In recent years, chains like "Toys" "Us Inc., Sports Authority Inc., Bon-Ton Stores Inc. and RadioShack disappeared after filing an application for bankruptcy protection. Others, such as the Mattress Company and Payless ShoeSource, went out of bankruptcy after losing debts and closing hundreds of stores.
n. Lampert also buys the Kenmore and DieHard brands, Sears Auto Centers, and Home Services, as well as inventory, intellectual property, and other assets. The rescue plan will save up to 50,000 jobs.
"Our proposed business plan provides for significant strategic initiatives and investments in a large-scale network and small shops, digital assets and interdependent ventures," Mr. Lambert. writes in a letter to Sears' financial advisors by December 28. "We believe our strategy will enable Sears to prosper in the integrated consumer and retail-landscape market." They objected to the fact that $ 1.3 billion from Mr Lambert's proposal took the form of debt remission for his hedge fund ESL Investments Inc.
Unsecured creditors also struggle with a provision that exempts Mr Lambert and others from responsibility for the sales of assets and the spin that they say may have shifted value from the company. An ESL spokeswoman said the transactions were approved by independent directors and are designed to raise money for Sears until it can return to profitability.
To overcome resistance, the hedge fund manager raised its $ 600 million bid last week. The revised offer did not include new cash but promised to take on obligations that could cause the trader to continue in debt. It also includes additional 57 real estate, as well as receivables and inventories
Not all sees Sears as a lost cause. Some of the surviving stores are in rugged shopping malls, and other places in rural areas face less competition as competitors have closed their stores or left the business. But big changes have to happen for Sears to become viable, analysts say.

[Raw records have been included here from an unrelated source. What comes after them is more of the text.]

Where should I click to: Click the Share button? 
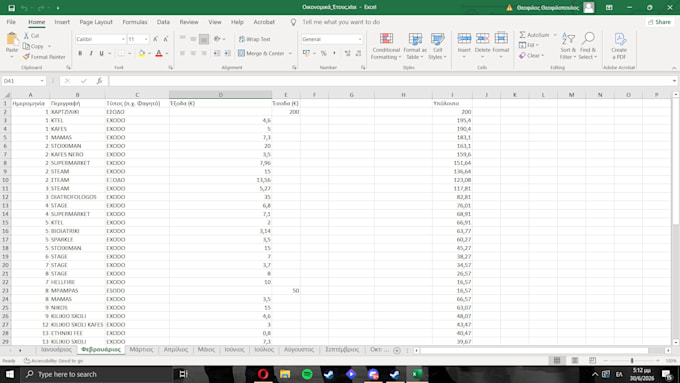tap(660, 22)
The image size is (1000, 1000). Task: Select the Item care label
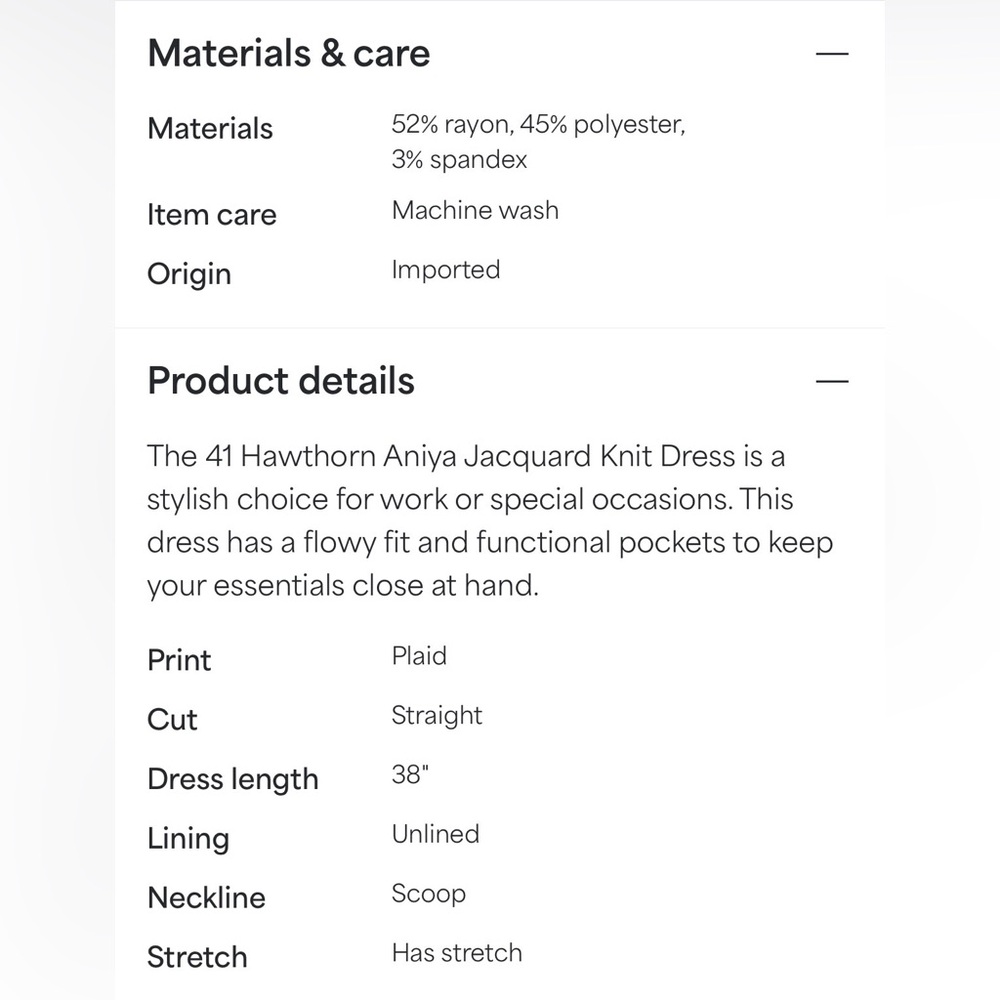(x=212, y=214)
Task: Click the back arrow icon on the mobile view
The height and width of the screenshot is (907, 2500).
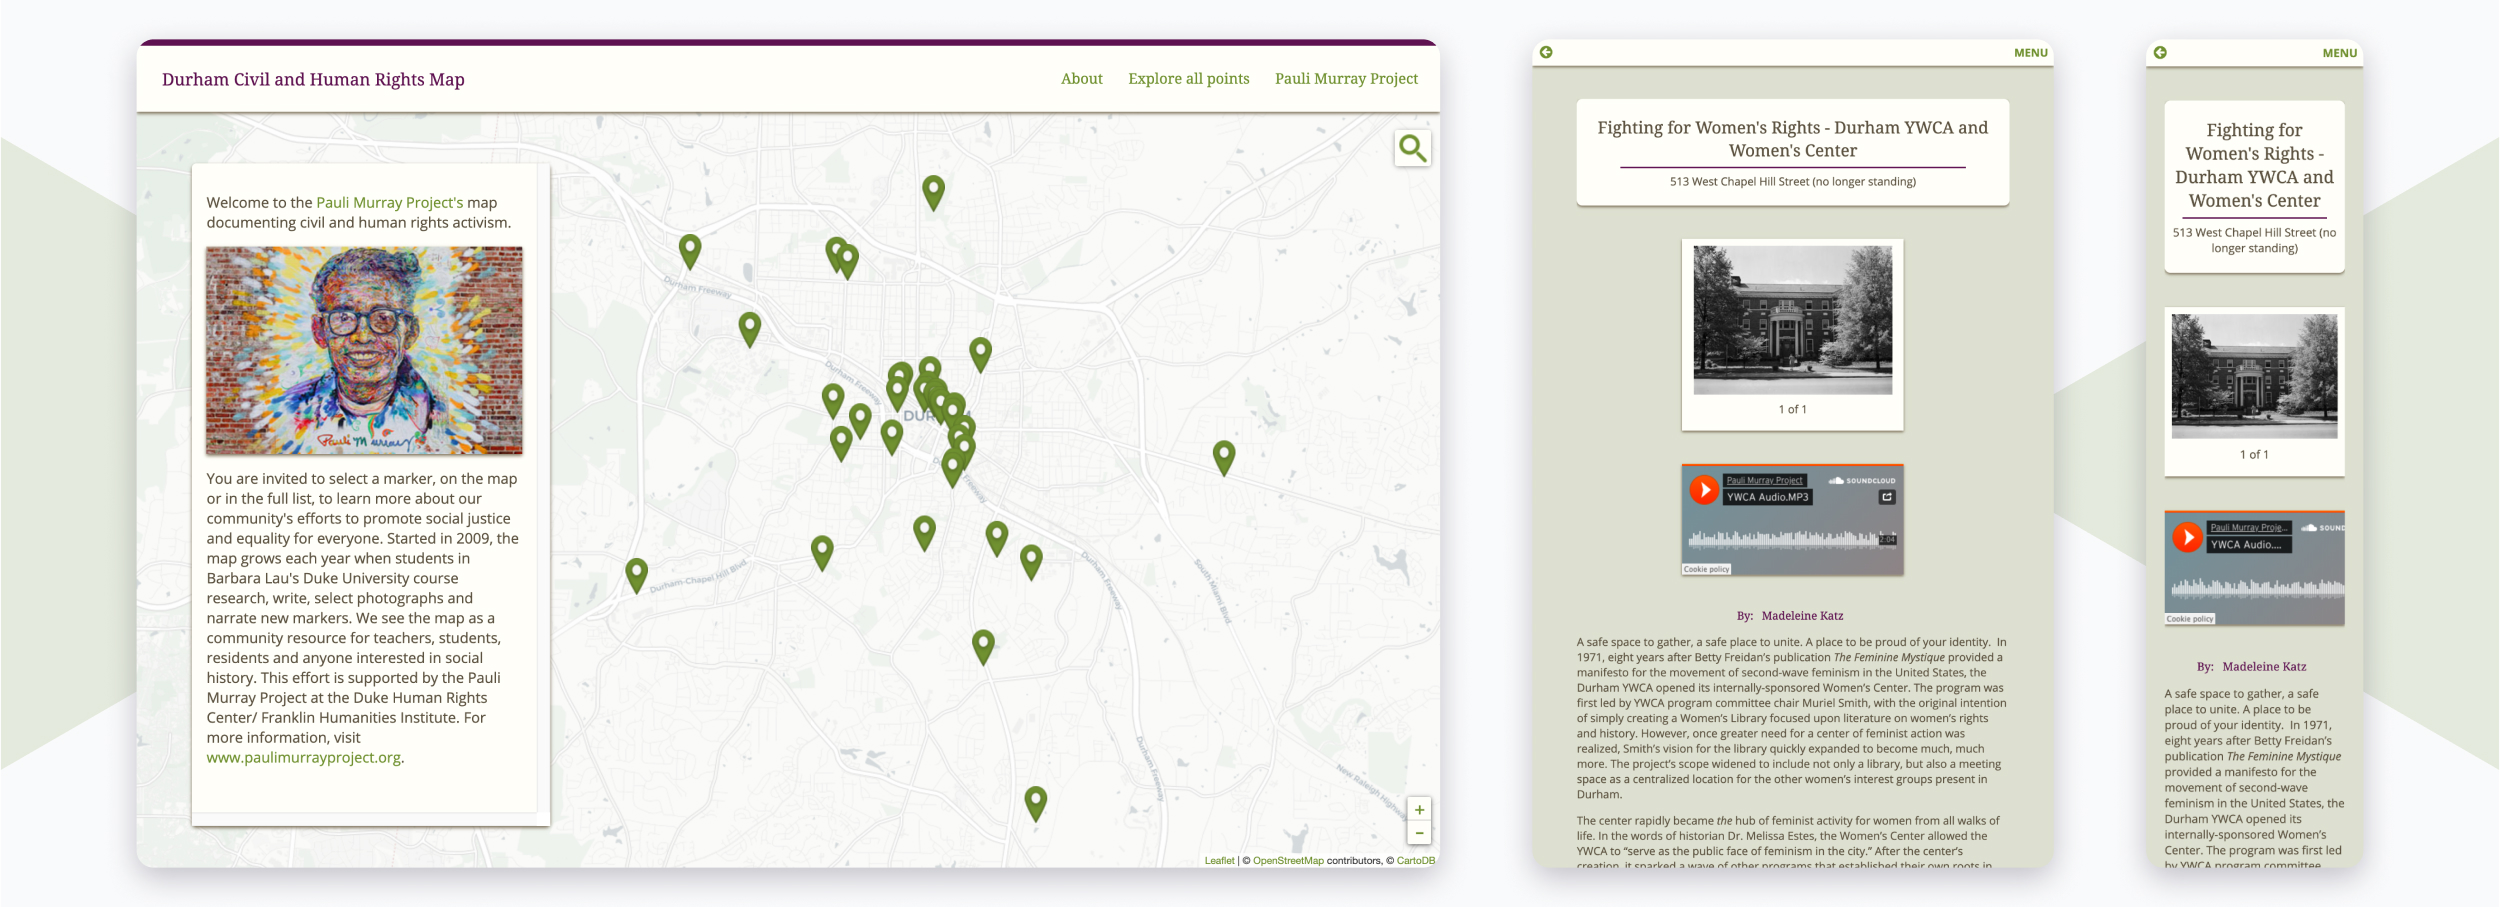Action: (x=2159, y=53)
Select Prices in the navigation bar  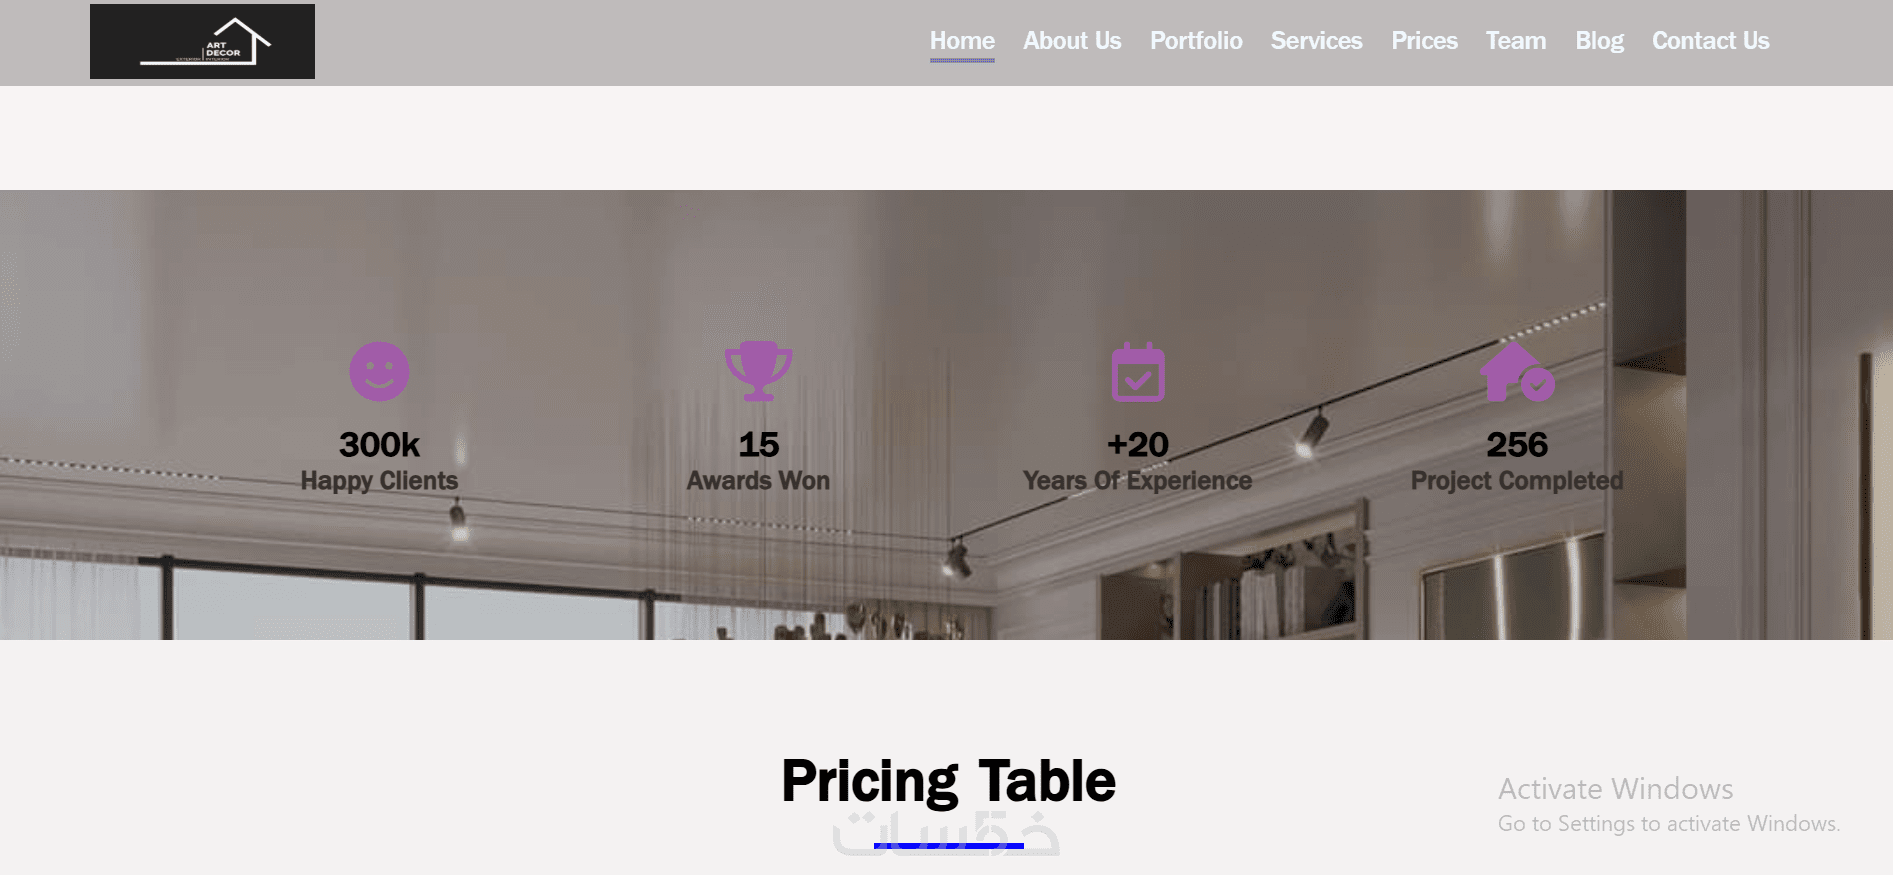1424,41
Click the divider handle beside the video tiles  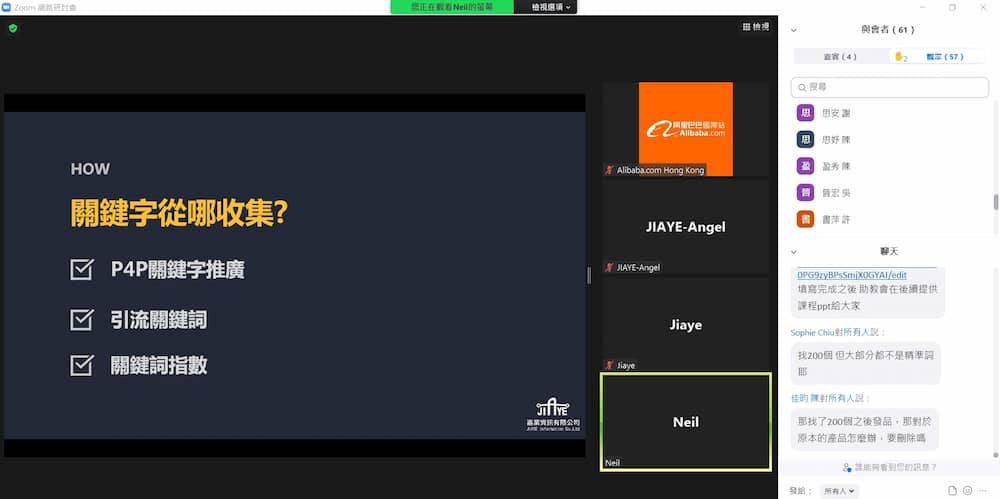point(589,275)
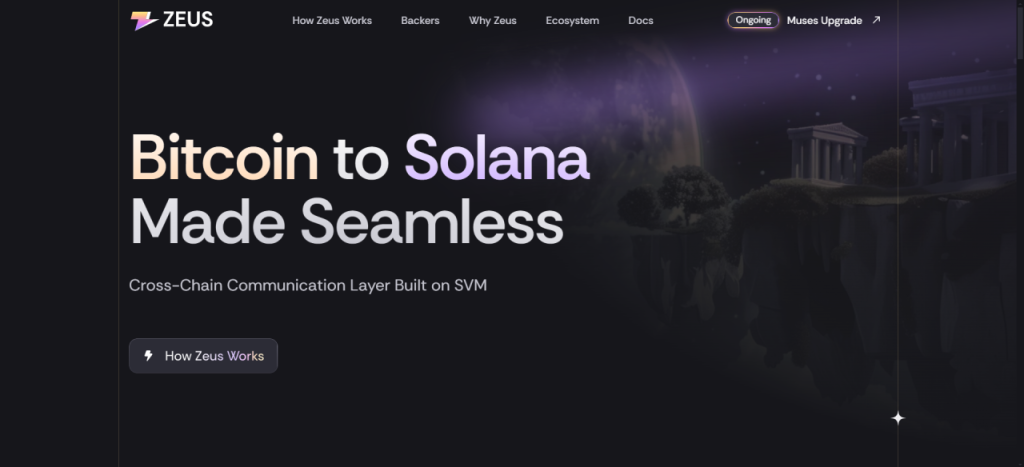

"We think there is a way to survive, but they have to throw away clothes and dedicate the entire store to hard lines," says Craig Johnson, president of the customer growth consultancy. "Sears still has a lot of confidence in the appliances and they can restore this business."
Former executives say the idea was considered years ago, but it is considered impossible, as consumers buy a lot of tickets as appliances too rarely. It will also depend on Sears' ability to reduce the size of its stores, something he is trying to do by giving up excess space to grocery stores and competitive retail chains. in Oak Brook, Illinois, which was opened in October. At 62,000 square meters is about one-third of its original size. The redundant store no longer sells consumer electronics and jewelery, although most other product categories are available.
Maybe a bigger stumbling block for Sears is Mr. Lambert himself. Although he has put money into the company through short-term loans and said he has tried to do everything to keep it up, his counter-approach to trader management – including restraint in upgrading shops without the promise of return on that investment – has been catastrophic.
"Every model with Eddie is involved," said Mr. Johnson.
– Patrick Fitzgerald contributes to this article.